==== Entries shown
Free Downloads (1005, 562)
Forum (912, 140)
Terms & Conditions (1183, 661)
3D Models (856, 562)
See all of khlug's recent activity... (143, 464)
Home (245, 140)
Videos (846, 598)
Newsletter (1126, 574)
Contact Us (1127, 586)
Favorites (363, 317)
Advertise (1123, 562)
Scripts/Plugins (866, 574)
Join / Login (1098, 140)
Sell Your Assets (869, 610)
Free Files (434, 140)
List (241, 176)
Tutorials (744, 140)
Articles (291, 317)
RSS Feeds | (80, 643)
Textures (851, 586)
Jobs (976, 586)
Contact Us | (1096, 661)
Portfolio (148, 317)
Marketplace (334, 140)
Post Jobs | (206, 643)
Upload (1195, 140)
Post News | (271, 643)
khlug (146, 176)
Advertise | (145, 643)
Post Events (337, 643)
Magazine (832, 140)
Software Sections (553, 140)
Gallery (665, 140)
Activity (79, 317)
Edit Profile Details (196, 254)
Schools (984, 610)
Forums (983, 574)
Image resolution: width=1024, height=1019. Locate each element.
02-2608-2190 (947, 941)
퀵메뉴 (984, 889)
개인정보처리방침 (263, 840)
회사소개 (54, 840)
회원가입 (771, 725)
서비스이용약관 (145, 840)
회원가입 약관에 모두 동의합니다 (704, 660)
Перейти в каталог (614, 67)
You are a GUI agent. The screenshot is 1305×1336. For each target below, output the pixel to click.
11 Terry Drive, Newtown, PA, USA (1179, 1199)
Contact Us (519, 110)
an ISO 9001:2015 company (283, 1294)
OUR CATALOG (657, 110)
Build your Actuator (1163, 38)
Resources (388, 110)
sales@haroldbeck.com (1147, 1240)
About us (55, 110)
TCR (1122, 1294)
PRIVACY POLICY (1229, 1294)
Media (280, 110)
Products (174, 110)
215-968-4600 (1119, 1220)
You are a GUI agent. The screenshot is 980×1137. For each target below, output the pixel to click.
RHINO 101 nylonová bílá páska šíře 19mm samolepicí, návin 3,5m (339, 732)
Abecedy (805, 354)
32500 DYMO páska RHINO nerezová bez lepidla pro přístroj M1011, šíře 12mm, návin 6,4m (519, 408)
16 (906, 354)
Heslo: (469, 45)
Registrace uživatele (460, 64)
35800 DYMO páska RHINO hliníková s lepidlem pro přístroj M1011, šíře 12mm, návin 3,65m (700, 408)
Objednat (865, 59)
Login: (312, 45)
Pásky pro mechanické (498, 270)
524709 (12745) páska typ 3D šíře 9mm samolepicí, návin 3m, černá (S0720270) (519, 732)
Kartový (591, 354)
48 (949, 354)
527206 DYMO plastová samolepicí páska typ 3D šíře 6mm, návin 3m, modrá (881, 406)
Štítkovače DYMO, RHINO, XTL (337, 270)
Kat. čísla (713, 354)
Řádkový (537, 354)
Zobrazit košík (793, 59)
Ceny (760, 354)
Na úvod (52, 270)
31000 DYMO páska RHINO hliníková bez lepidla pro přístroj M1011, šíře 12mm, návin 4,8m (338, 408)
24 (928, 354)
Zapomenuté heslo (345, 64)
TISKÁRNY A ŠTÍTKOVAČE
========
- **What the task asks**: Write out all of the records above line by line, without changing anything.

- **Complete answer**:
Free Downloads (1005, 562)
Forum (912, 140)
Terms & Conditions (1183, 661)
3D Models (856, 562)
See all of khlug's recent activity... (143, 464)
Home (245, 140)
Videos (846, 598)
Newsletter (1126, 574)
Contact Us (1127, 586)
Favorites (363, 317)
Advertise (1123, 562)
Scripts/Plugins (866, 574)
Join / Login (1098, 140)
Sell Your Assets (869, 610)
Free Files (434, 140)
List (241, 176)
Tutorials (744, 140)
Articles (291, 317)
RSS Feeds | (80, 643)
Textures (851, 586)
Jobs (976, 586)
Contact Us | (1096, 661)
Portfolio (148, 317)
Marketplace (334, 140)
Post Jobs | (206, 643)
Upload (1195, 140)
Post News | (271, 643)
khlug (146, 176)
Advertise | (145, 643)
Post Events (337, 643)
Magazine (832, 140)
Software Sections (553, 140)
Gallery (665, 140)
Activity (79, 317)
Edit Profile Details (196, 254)
Schools (984, 610)
Forums (983, 574)
Image resolution: width=1024, height=1019. Locate each element.
02-2608-2190 (947, 941)
퀵메뉴 (984, 889)
개인정보처리방침 (263, 840)
회사소개 (54, 840)
회원가입 (771, 725)
서비스이용약관 (145, 840)
회원가입 약관에 모두 동의합니다 (704, 660)
Перейти в каталог (614, 67)
You are a GUI agent. The screenshot is 1305×1336. For each target below, output the pixel to click.
11 Terry Drive, Newtown, PA, USA (1179, 1199)
Contact Us (519, 110)
an ISO 9001:2015 company (283, 1294)
OUR CATALOG (657, 110)
Build your Actuator (1163, 38)
Resources (388, 110)
sales@haroldbeck.com (1147, 1240)
About us (55, 110)
TCR (1122, 1294)
PRIVACY POLICY (1229, 1294)
Media (280, 110)
Products (174, 110)
215-968-4600 (1119, 1220)
You are a GUI agent. The screenshot is 980×1137. For each target below, output the pixel to click.
RHINO 101 nylonová bílá páska šíře 19mm samolepicí, návin 3,5m (339, 732)
Abecedy (805, 354)
32500 DYMO páska RHINO nerezová bez lepidla pro přístroj M1011, šíře 12mm, návin 6,4m (519, 408)
16 (906, 354)
Heslo: (469, 45)
Registrace uživatele (460, 64)
35800 DYMO páska RHINO hliníková s lepidlem pro přístroj M1011, šíře 12mm, návin 3,65m (700, 408)
Objednat (865, 59)
Login: (312, 45)
Pásky pro mechanické (498, 270)
524709 (12745) páska typ 3D šíře 9mm samolepicí, návin 3m, černá (S0720270) (519, 732)
Kartový (591, 354)
48 (949, 354)
527206 DYMO plastová samolepicí páska typ 3D šíře 6mm, návin 3m, modrá (881, 406)
Štítkovače DYMO, RHINO, XTL (337, 270)
Kat. čísla (713, 354)
Řádkový (537, 354)
Zobrazit košík (793, 59)
Ceny (760, 354)
Na úvod (52, 270)
31000 DYMO páska RHINO hliníková bez lepidla pro přístroj M1011, šíře 12mm, návin 4,8m (338, 408)
24 (928, 354)
Zapomenuté heslo (345, 64)
TISKÁRNY A ŠTÍTKOVAČE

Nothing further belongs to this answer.